Stored data
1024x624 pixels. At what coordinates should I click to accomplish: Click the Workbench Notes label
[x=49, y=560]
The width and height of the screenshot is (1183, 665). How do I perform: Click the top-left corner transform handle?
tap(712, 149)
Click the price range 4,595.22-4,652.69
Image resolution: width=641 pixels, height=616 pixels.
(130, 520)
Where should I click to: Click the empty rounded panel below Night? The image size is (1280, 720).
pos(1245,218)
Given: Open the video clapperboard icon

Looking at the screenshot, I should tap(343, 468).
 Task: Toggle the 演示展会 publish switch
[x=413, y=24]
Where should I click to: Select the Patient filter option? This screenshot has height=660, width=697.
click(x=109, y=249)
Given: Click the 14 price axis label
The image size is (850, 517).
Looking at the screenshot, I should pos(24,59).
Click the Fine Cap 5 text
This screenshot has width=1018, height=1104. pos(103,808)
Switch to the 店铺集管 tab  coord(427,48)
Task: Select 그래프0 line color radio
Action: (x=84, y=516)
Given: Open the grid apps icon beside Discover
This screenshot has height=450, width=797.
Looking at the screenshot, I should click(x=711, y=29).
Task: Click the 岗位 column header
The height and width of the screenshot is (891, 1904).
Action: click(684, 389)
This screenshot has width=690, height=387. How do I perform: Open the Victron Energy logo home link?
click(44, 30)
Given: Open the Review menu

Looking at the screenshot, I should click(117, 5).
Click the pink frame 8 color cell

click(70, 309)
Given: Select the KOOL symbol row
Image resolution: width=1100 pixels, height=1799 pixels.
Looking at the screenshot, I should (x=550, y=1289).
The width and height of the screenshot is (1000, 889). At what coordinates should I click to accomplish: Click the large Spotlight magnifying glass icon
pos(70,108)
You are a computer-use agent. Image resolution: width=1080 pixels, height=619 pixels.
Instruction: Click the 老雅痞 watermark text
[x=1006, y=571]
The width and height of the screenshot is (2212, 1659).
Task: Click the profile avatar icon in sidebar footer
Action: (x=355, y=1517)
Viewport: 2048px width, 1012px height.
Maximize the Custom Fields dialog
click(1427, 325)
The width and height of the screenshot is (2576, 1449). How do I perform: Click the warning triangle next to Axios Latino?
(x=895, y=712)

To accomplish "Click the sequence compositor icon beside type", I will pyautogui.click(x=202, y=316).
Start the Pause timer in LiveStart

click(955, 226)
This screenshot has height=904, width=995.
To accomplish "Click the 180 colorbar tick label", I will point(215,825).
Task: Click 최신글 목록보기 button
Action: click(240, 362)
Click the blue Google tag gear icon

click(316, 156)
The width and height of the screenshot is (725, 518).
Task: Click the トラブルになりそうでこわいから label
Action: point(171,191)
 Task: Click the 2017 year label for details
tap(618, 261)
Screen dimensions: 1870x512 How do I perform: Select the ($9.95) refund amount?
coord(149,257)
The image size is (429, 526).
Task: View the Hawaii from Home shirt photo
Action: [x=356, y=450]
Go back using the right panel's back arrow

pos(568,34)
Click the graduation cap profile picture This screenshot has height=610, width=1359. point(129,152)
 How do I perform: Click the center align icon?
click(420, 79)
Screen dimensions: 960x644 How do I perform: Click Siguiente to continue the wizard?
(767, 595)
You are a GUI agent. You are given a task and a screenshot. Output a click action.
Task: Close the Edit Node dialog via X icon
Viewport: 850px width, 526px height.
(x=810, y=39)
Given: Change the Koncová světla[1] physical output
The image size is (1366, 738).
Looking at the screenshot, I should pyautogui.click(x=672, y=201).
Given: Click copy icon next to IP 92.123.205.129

■ BRIEF: The entries must all be transcribed exactly.

■ SOLUTION:
1024x624 pixels. At what coordinates should I click to accomplish: Click the Workbench Notes label
[x=49, y=560]
The width and height of the screenshot is (1183, 665). How do I perform: Click the top-left corner transform handle?
tap(712, 149)
Click the price range 4,595.22-4,652.69
Image resolution: width=641 pixels, height=616 pixels.
(130, 520)
Where should I click to: Click the empty rounded panel below Night? The image size is (1280, 720).
pos(1245,218)
Given: Open the video clapperboard icon

Looking at the screenshot, I should tap(343, 468).
 Task: Toggle the 演示展会 publish switch
[x=413, y=24]
Where should I click to: Select the Patient filter option? This screenshot has height=660, width=697.
click(x=109, y=249)
Given: Click the 14 price axis label
The image size is (850, 517).
Looking at the screenshot, I should pos(24,59).
Click the Fine Cap 5 text
This screenshot has width=1018, height=1104. pos(103,808)
Switch to the 店铺集管 tab  coord(427,48)
Task: Select 그래프0 line color radio
Action: (x=84, y=516)
Given: Open the grid apps icon beside Discover
This screenshot has height=450, width=797.
Looking at the screenshot, I should click(x=711, y=29).
Task: Click the 岗位 column header
The height and width of the screenshot is (891, 1904).
Action: click(684, 389)
This screenshot has width=690, height=387. How do I perform: Open the Victron Energy logo home link?
click(44, 30)
Given: Open the Review menu

Looking at the screenshot, I should click(117, 5).
Click the pink frame 8 color cell

click(70, 309)
Given: Select the KOOL symbol row
Image resolution: width=1100 pixels, height=1799 pixels.
Looking at the screenshot, I should (x=550, y=1289).
The width and height of the screenshot is (1000, 889). At what coordinates should I click to accomplish: Click the large Spotlight magnifying glass icon
pos(70,108)
You are a computer-use agent. Image resolution: width=1080 pixels, height=619 pixels.
Instruction: Click the 老雅痞 watermark text
[x=1006, y=571]
The width and height of the screenshot is (2212, 1659).
Task: Click the profile avatar icon in sidebar footer
Action: (x=355, y=1517)
Viewport: 2048px width, 1012px height.
Maximize the Custom Fields dialog
click(1427, 325)
The width and height of the screenshot is (2576, 1449). How do I perform: Click the warning triangle next to Axios Latino?
(x=895, y=712)

To accomplish "Click the sequence compositor icon beside type", I will pyautogui.click(x=202, y=316).
Start the Pause timer in LiveStart

click(955, 226)
This screenshot has height=904, width=995.
To accomplish "Click the 180 colorbar tick label", I will point(215,825).
Task: Click 최신글 목록보기 button
Action: click(240, 362)
Click the blue Google tag gear icon

click(316, 156)
The width and height of the screenshot is (725, 518).
Task: Click the トラブルになりそうでこわいから label
Action: point(171,191)
 Task: Click the 2017 year label for details
tap(618, 261)
Screen dimensions: 1870x512 How do I perform: Select the ($9.95) refund amount?
coord(149,257)
The image size is (429, 526).
Task: View the Hawaii from Home shirt photo
Action: [x=356, y=450]
Go back using the right panel's back arrow

pos(568,34)
Click the graduation cap profile picture This screenshot has height=610, width=1359. point(129,152)
 How do I perform: Click the center align icon?
click(420, 79)
Screen dimensions: 960x644 How do I perform: Click Siguiente to continue the wizard?
(767, 595)
You are a GUI agent. You are given a task and a screenshot. Output a click action.
Task: Close the Edit Node dialog via X icon
Viewport: 850px width, 526px height.
(x=810, y=39)
Given: Change the Koncová světla[1] physical output
The image size is (1366, 738).
Looking at the screenshot, I should pyautogui.click(x=672, y=201).
Given: Click copy icon next to IP 92.123.205.129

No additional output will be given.